心霊現象や心霊体験、超能力などを「反」「半」「汎」のみっつの「はん」にわけて、科学的に考察した本です。
そもそも「霊が存在する」の“存在”とはなにか、といった哲学から、それらの超常現象を「役立つかどうか」に落とし込むまでを書いています。
超常現象を信じる信じないといった個人や団体の主観に基づくと水掛け論になってしまい結論は出ないこと、それらの肯定派も否定派も客観的にみて誰もが超常現象を利用できること、つまり「その超常現象は意味のある」状態を目指すべきではないか、という点が興味深いです。
「意味がわかる」ことは事象の終着点です。
その上で、我らがタモさん(タモリさま)は「音楽に意味なんか要らない」「重苦しい意味の世界」と、「意味」を否定していますが。意味の有無という論理を超越したメタな世界(意味という概念のない世界)を論じるタモさまは、もう神の領域ですね。
話が逸れましたが、この本の筆者は超常現象を否定しているわけではなく、以下の実験結果を示しています。

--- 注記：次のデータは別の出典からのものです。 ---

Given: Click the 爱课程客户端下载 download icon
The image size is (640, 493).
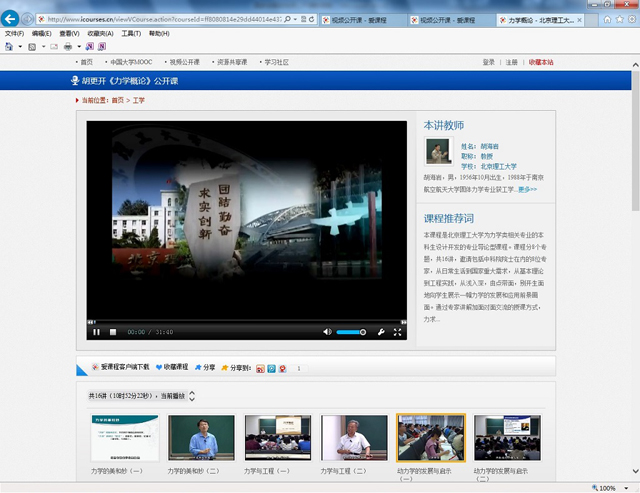Looking at the screenshot, I should tap(95, 367).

- ESPカードや図を用いた透視実験は偶然でよりも優位な確率で成功していること
- 「温和な映像」「恐怖の映像」がランダムに表示される実験において「恐怖の映像」の直前に被験者が緊張状態になる確率が優位であること
- 超能力は周囲の環境に依存し発現確率が変化すること
いずれもわずかな確率の変化であり、日常生活に利用できるほどではないようですが、超常現象を否定することはできないそうです。
「超常現象はあるともないとも言えない」「なにをもって“ある”とするかによる」ということでしょうかね。
「本気で科学する」というタイトルですが、あくまで平易な内容で読みやすかったので、興味のあるかたはお読みください。